McIntosh's financial disclosure and accompanying ethics agreement provide a roadmap for potential recusal issues. For one year, McIntosh would be required to refrain from participating “personally and substantially in any particular matter involving specific parties in which I know the firm is a party or represents a party,” unless he receives a waiver.


Brent McIntosh.


Dick Duane

McIntosh's clients, according to his financial disclosure, have included Australia Pacific LNG, Barclays Capital Inc., Bank Hapoalim, BP PLC, Graham Spanier (former Penn State president), Higher One Holdings, JPMorgan Chase, Prudential Financial, U.S. Chamber of Commerce, the Securities Industry and Financial Markets Association, Volkswagen AG, Wells Fargo & Co. and Paulson & Co.

McIntosh also reported providing legal services to an unidentified “organizational client of Sullivan & Cromwell.” He said he could not identify the client because it “is subject to a non-public investigation.”

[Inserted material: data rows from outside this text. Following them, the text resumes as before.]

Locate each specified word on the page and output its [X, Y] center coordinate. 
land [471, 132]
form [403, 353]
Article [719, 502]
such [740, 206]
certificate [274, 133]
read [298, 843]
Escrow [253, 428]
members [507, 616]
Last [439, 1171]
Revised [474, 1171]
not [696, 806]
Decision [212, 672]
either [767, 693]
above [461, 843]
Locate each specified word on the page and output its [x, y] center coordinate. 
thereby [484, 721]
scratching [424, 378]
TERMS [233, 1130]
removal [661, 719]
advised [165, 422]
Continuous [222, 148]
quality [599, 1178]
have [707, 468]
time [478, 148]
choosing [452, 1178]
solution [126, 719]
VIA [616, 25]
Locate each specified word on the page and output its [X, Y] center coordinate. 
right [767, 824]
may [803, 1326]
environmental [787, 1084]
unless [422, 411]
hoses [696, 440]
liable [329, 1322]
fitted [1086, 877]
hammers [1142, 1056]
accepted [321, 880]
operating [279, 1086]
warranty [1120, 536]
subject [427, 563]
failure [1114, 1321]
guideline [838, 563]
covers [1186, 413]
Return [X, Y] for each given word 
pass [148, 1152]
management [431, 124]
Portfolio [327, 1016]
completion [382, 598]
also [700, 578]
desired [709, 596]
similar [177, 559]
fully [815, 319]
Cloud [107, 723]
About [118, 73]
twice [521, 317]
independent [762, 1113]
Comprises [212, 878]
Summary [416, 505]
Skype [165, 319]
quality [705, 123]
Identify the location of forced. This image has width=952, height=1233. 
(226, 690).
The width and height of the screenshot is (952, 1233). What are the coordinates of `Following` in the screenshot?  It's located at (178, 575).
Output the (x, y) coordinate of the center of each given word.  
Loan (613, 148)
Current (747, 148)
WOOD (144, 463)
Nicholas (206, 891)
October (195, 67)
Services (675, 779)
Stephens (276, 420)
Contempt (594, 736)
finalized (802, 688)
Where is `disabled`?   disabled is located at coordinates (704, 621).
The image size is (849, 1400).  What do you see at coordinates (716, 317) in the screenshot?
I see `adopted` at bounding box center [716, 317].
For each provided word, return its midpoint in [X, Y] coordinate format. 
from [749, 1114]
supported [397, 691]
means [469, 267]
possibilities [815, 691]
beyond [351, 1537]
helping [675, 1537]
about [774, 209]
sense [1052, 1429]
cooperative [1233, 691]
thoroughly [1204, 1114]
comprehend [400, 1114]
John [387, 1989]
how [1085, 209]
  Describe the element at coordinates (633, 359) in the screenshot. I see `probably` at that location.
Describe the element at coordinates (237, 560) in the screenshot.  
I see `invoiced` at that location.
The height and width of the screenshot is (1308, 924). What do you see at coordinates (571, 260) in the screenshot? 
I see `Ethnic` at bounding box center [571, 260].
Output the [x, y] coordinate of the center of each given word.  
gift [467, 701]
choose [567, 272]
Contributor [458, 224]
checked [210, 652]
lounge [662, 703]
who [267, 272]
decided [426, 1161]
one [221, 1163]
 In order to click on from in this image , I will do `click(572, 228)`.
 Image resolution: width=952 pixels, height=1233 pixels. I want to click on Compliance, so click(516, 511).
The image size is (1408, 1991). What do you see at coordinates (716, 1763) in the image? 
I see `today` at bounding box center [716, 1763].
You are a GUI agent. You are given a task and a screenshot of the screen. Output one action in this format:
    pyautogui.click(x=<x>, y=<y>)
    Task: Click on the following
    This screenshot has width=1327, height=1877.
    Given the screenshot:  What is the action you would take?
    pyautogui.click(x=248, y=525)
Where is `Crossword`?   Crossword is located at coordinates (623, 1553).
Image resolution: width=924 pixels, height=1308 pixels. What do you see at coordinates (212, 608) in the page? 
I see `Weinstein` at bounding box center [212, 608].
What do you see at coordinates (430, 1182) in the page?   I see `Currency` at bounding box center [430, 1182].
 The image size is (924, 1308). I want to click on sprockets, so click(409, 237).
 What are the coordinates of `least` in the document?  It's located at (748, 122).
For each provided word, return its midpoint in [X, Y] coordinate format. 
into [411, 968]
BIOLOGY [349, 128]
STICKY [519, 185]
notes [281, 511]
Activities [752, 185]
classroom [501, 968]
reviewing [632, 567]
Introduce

McIntosh's recusals will extend to matters handled by the firm Wachtell, Lipton, Rosen & Katz, where his wife, a former associate there, is a consulting attorney.

“For as long as my spouse continues to provide these services for Wachtell, Lipton, Rosen & Katz, I will not participate personally and substantially in any particular matter involving specific parties in which I know Wachtell, Lipton, Rosen & Katz is a party or represents a party, unless I am first authorized to participate,” McIntosh wrote in his ethics agreement.

McIntosh said he would divest certain assets—including holdings in Blackrock Inc., Citigroup Inc., T. Rowe Price Group Inc. and JPMorgan Chase & Co.—within 90 days of his confirmation. He also planned to divest interests in an investment fund—125 Broad Street Fund III LLC—that's available to Sullivan & Cromwell partners and administered by the firm.

McIntosh would join Sullivan & Cromwell colleagues Jay Clayton, confirmed Tuesday as chairman of the U.S. Securities and Exchange Commission, and Jeffrey Wall, the acting U.S. solicitor general, in the Trump administration. At Sullivan & Cromwell, Clayton, a partner since 2001, reported earning $7.6 million in the year leading up to his nomination.

U.S. senators grilled Clayton about his Wall Street ties at his confirmation hearing in March. He was confirmed 61-37.